Analisis of mathematical models of structure of precipitation and reflection of radiowaves therefrom

Authors: Vel'myskyn D.Y., Pustovit T.M., Diachenco E.A., Buchynskaya I.V.

Year: 2016

Issue: 20

Pages: 142-149


The article deals with the issues of safety of aviation flights under special meteorological conditions which include flights within the areas associated with thunderstorm activity, heavy rainfall, increased electrical activity of the atmosphere etc. This raises the task of providing aviation flights with maximum accurate and timely information from radar means of meteorological information. In order to solve this task we require the most appropriate mathematical models and structures of out-of-order models of radiowaves reflectivity.
The article deals with mathematical models of main characteristics of precipitation (shape, size, orientation).
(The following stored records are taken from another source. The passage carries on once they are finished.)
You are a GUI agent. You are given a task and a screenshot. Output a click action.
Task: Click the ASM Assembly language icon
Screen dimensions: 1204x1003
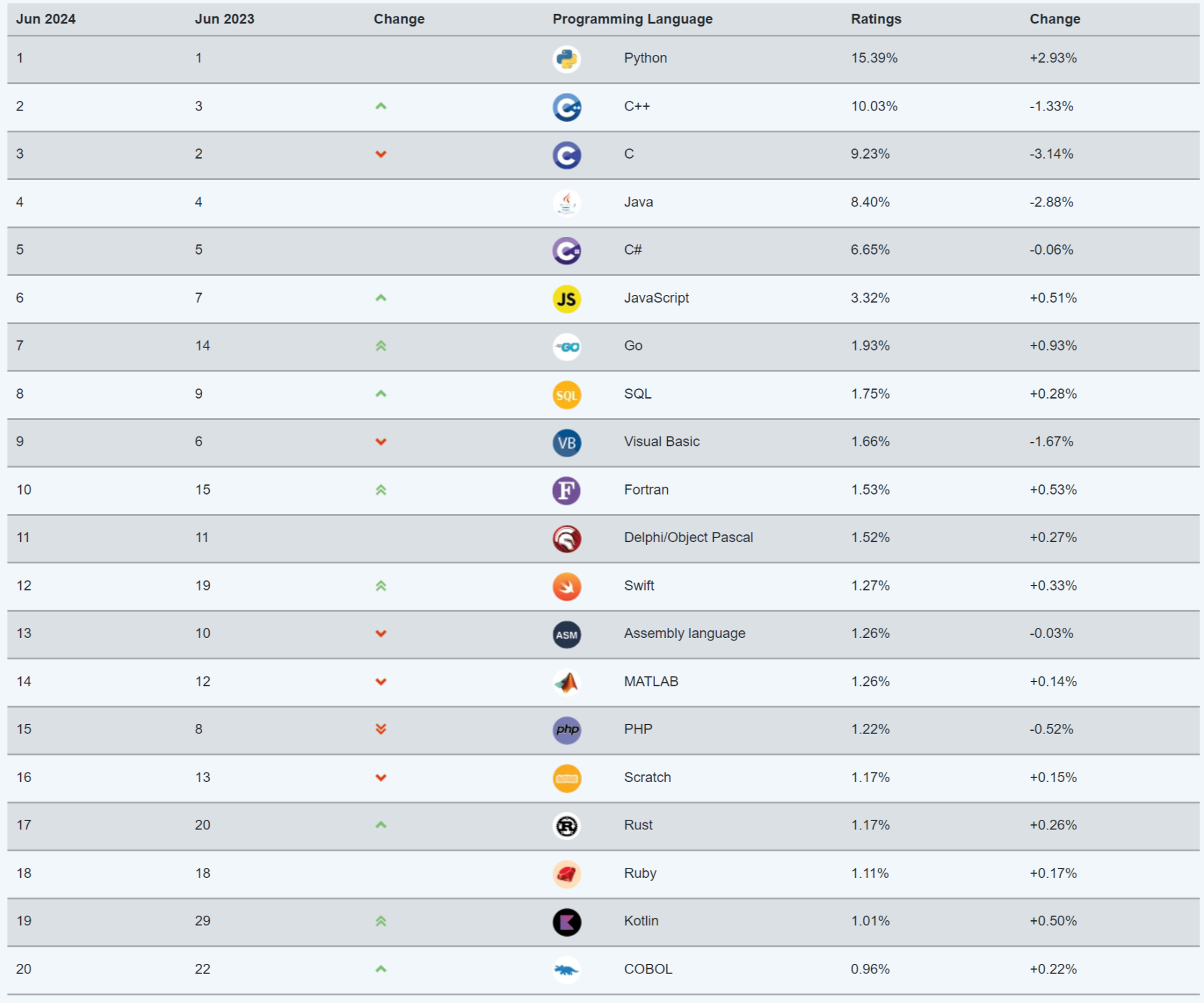coord(567,635)
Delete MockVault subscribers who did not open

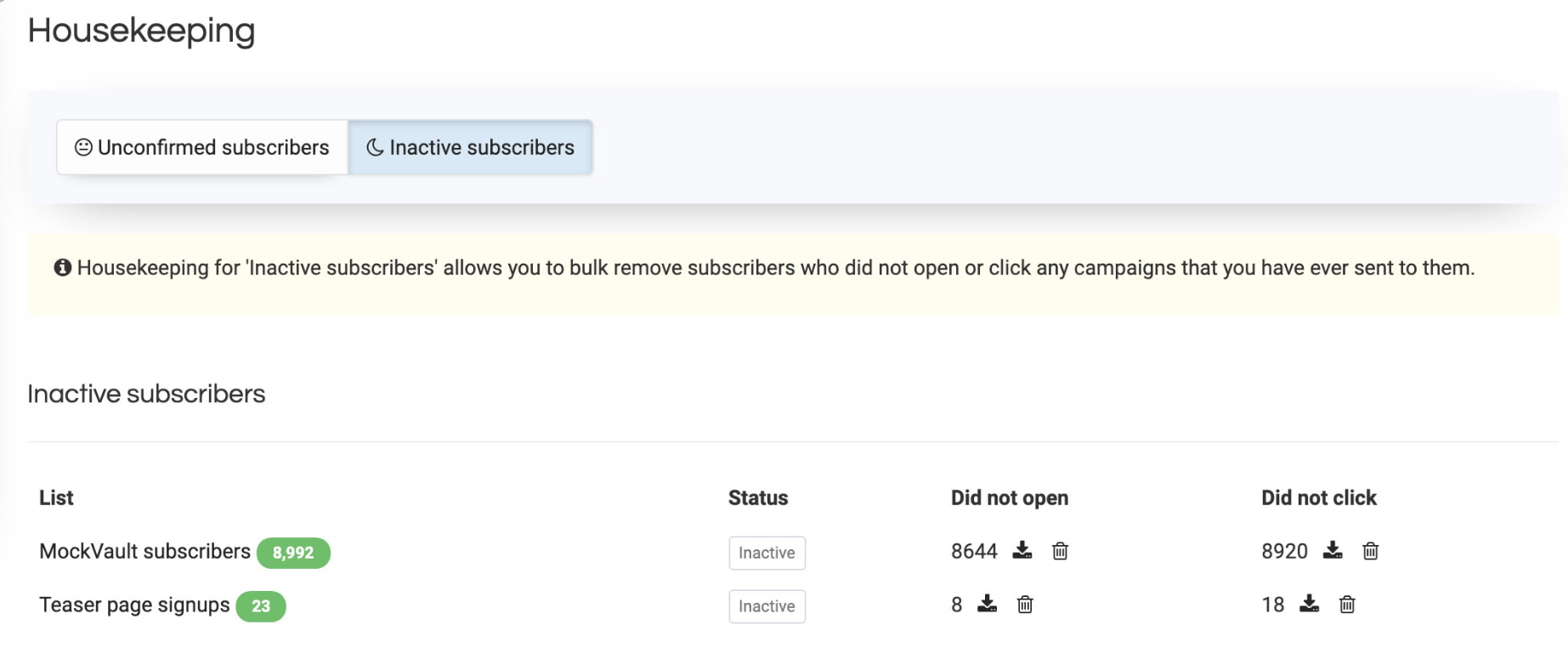click(1060, 551)
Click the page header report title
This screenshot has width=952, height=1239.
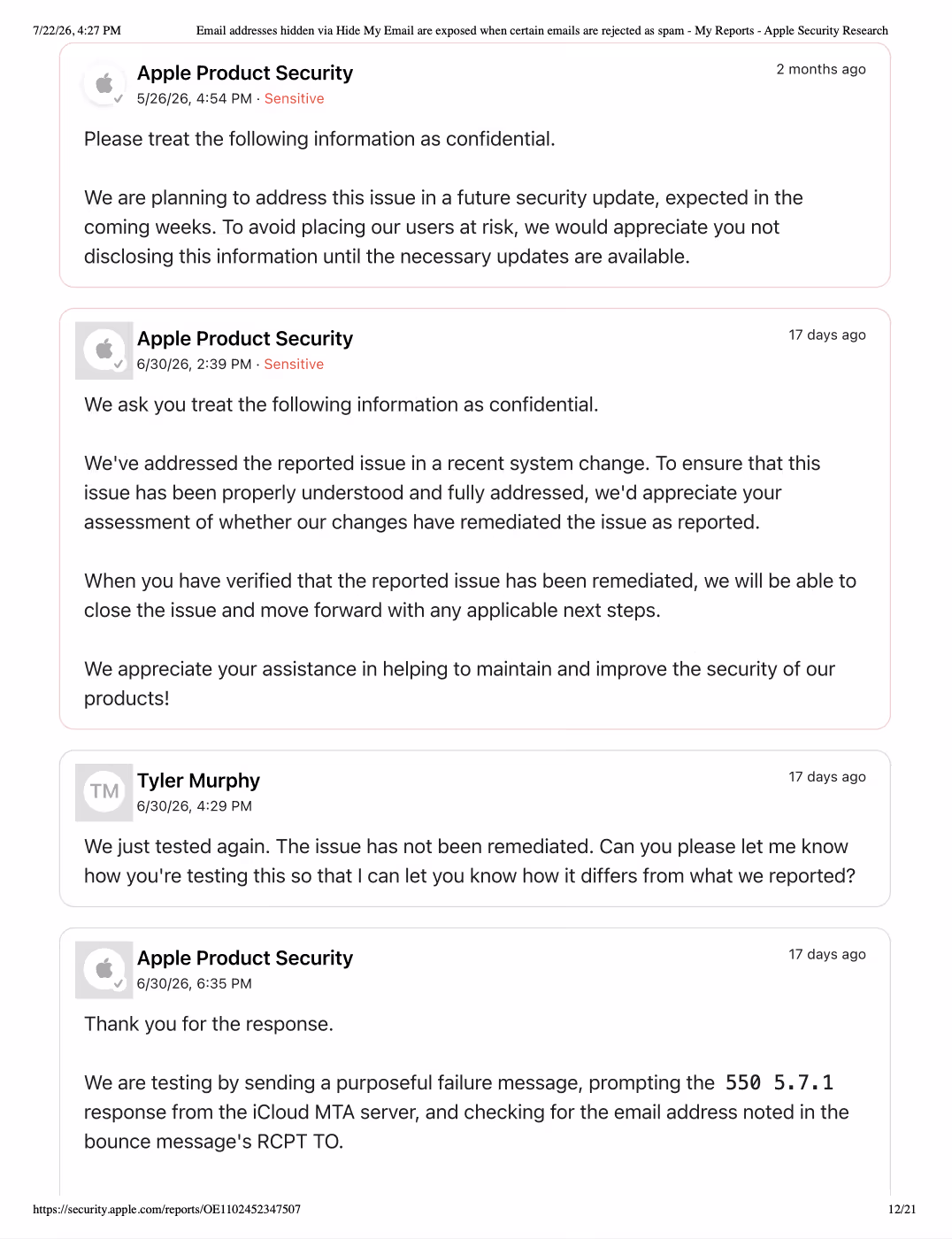542,30
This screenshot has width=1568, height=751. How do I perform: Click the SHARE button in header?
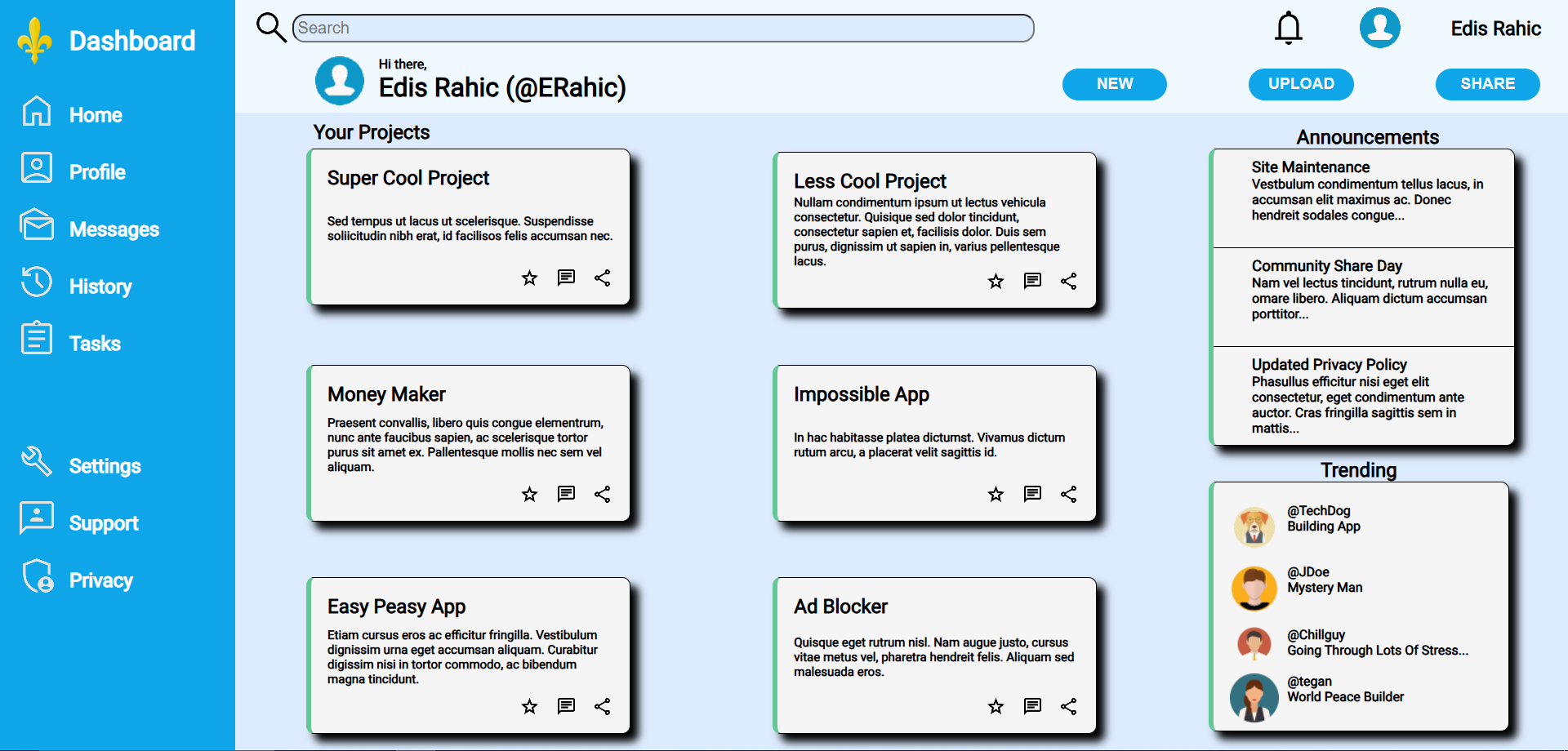(x=1487, y=84)
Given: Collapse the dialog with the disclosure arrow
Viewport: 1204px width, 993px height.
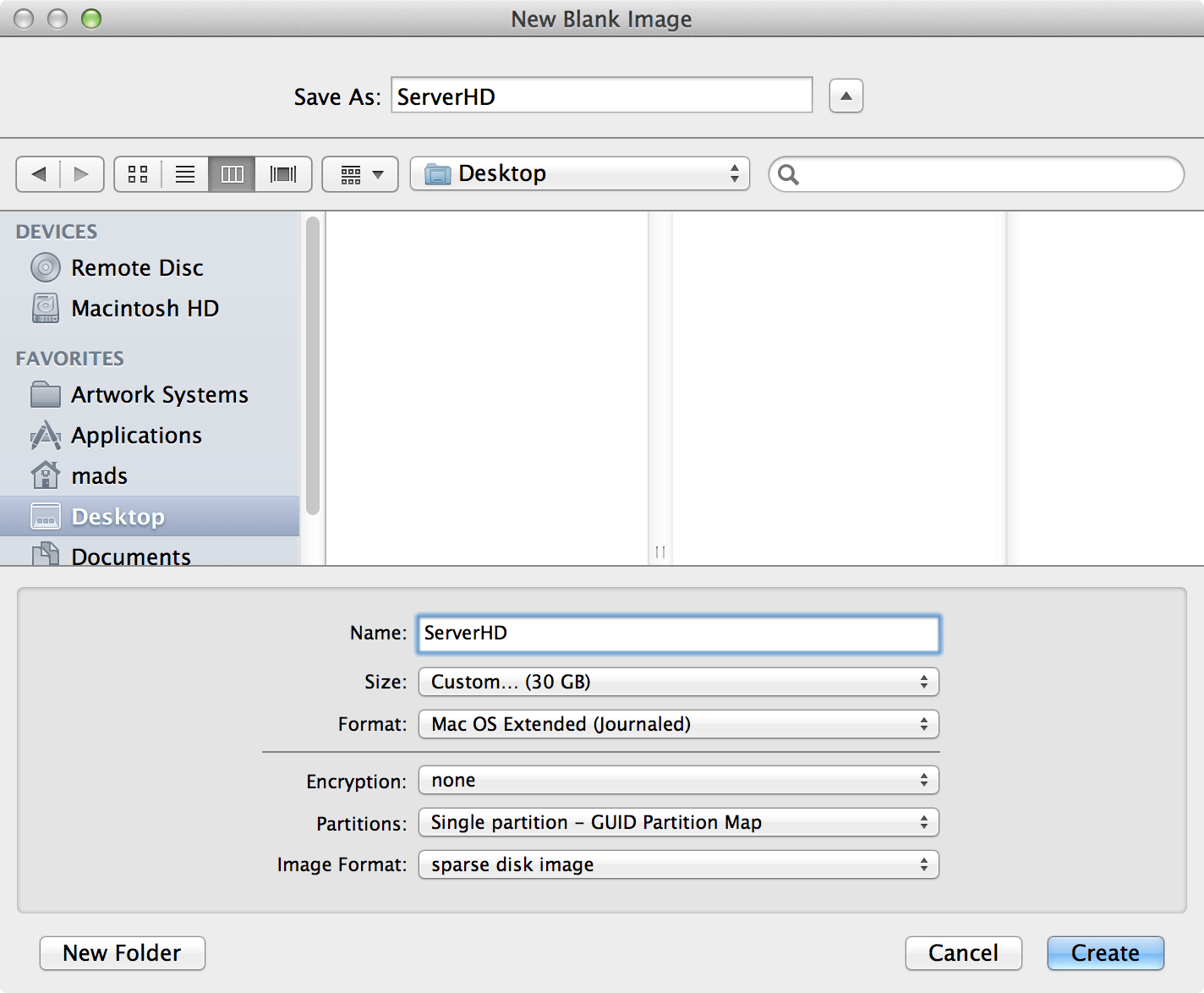Looking at the screenshot, I should pos(845,96).
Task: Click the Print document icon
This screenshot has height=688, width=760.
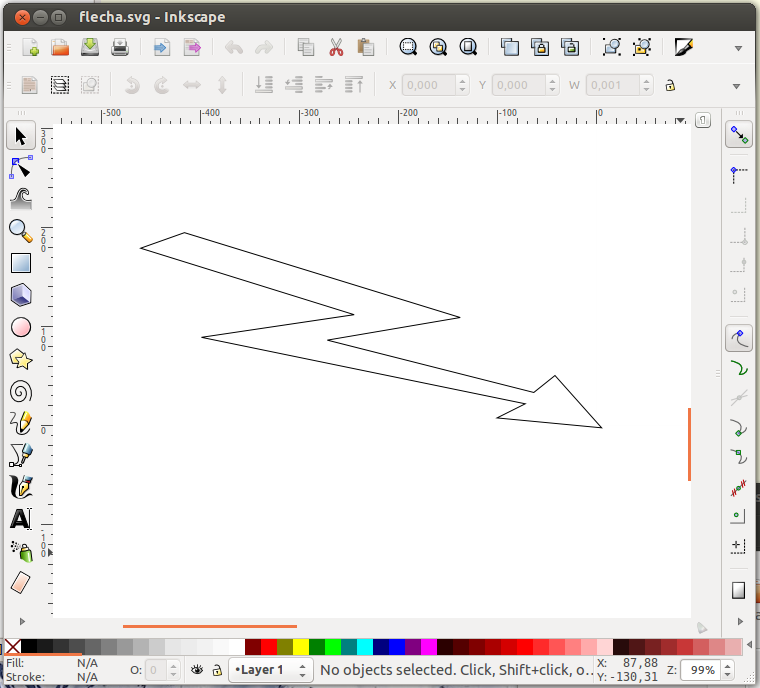Action: pyautogui.click(x=120, y=47)
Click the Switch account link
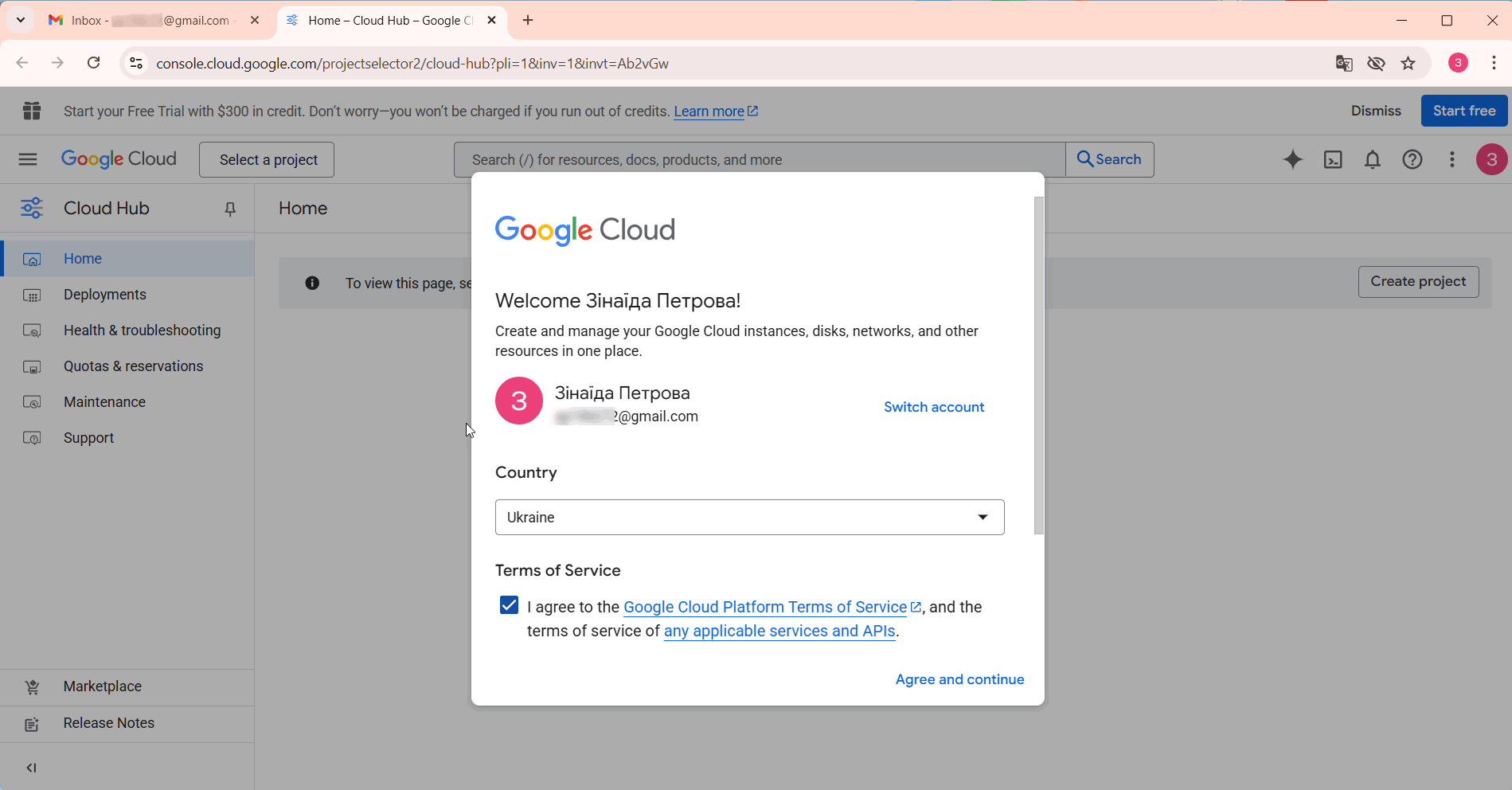Screen dimensions: 1512x790 click(x=934, y=407)
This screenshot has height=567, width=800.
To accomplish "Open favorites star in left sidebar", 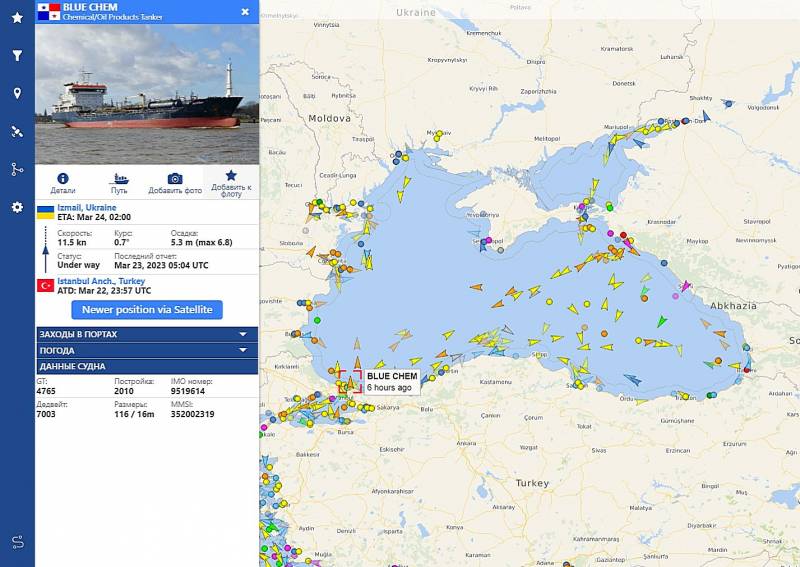I will coord(17,18).
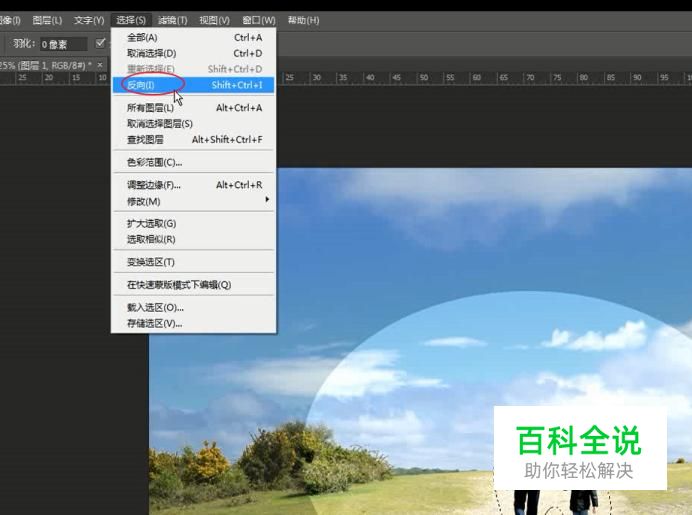Screen dimensions: 692x515
Task: Choose 反向(I) Inverse in the Select menu
Action: (x=141, y=85)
These characteristics, in their turn, determine main characteristics of reflected hydrometeors of radar signals. Backscattering of radar signals is determined by the effective surface of scattering. It shows that it is subject to Rayleigh approximation. Accuracy of approximation depends on size of particles and dielectric constant. Doppler and polarization measurements of particles moving relative to a meteorological radar set and causing a Doppler shift signal are studied. Doppler spectrums describe it through statistical aspects such as average backscattered power, average speed and dispersion. Polarimetric measurements are characterized by several parameters: horizontal reflectivity, differential reflectivity. The article theoretically justifies the use of polarization Doppler parameters of reflected radiowaves in order to perform a subtle analysis of microstructure of meteorological particles.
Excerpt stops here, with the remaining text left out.